Problem description => Look through the entries for the string "dropdown", and copy each line that holds it.

Dataset excerpts =>
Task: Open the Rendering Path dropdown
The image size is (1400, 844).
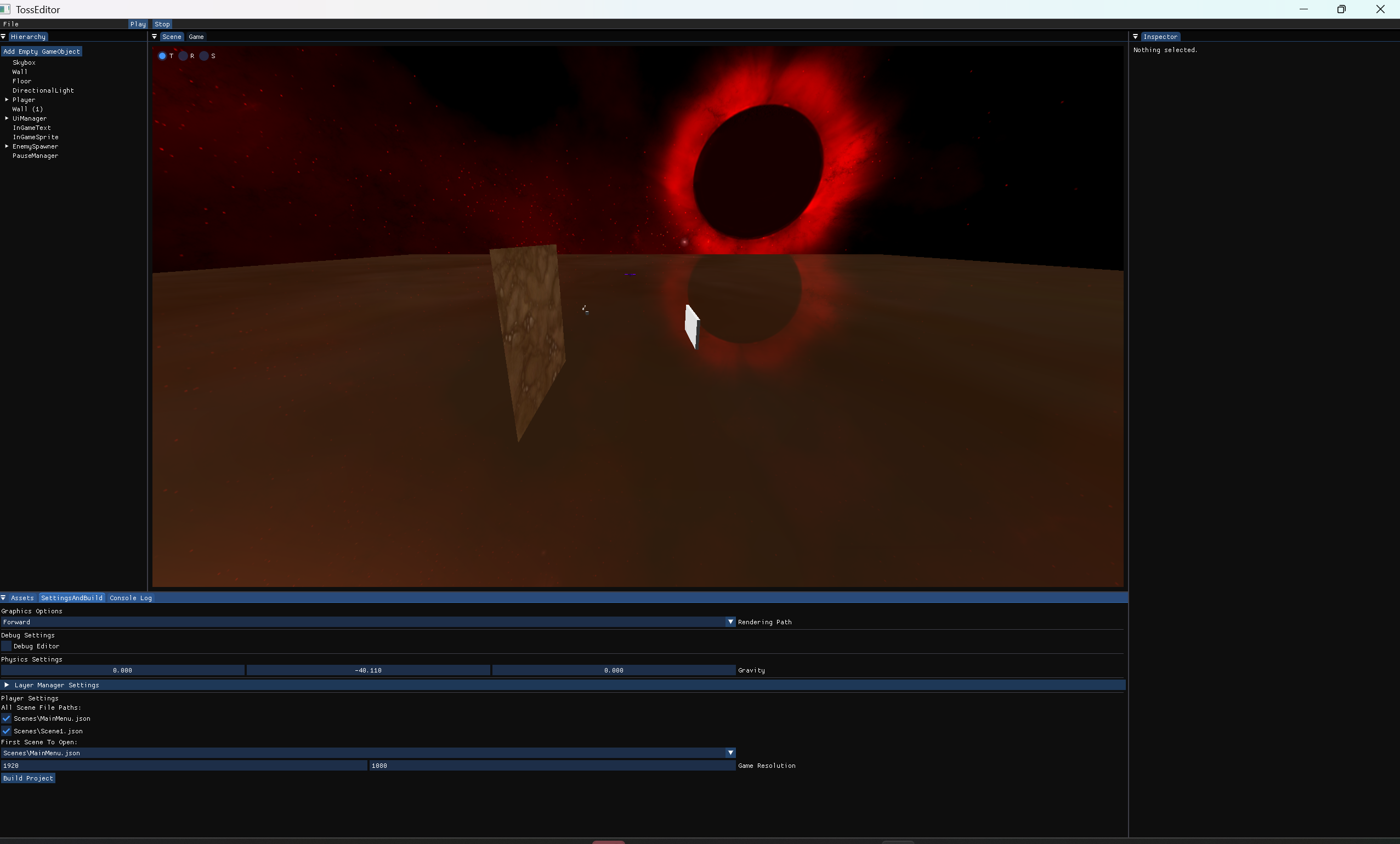Action: pyautogui.click(x=730, y=622)
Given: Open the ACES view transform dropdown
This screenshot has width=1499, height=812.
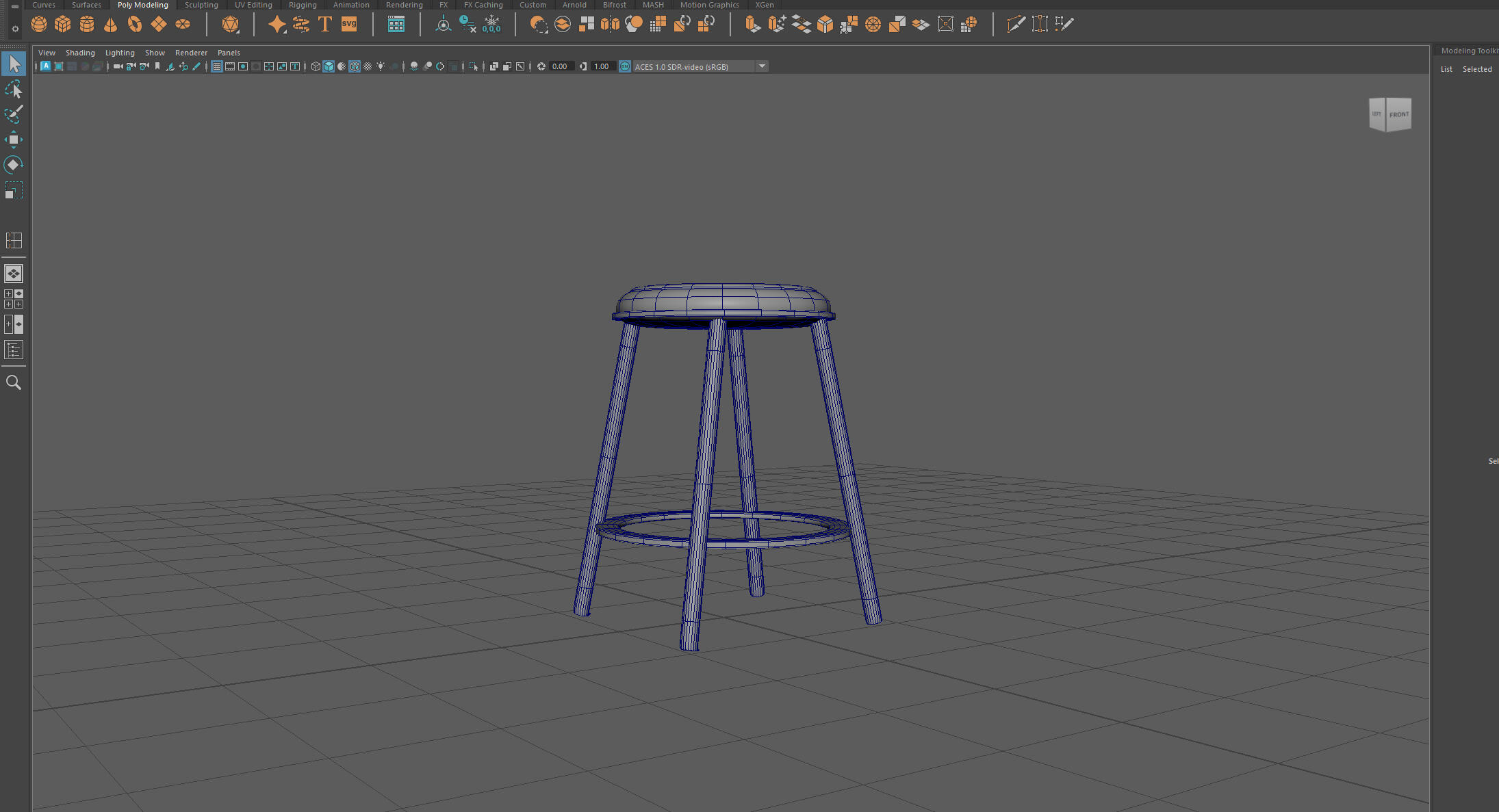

Response =>
Task: Open the Rendering Path dropdown
Given: Open the ACES view transform dropdown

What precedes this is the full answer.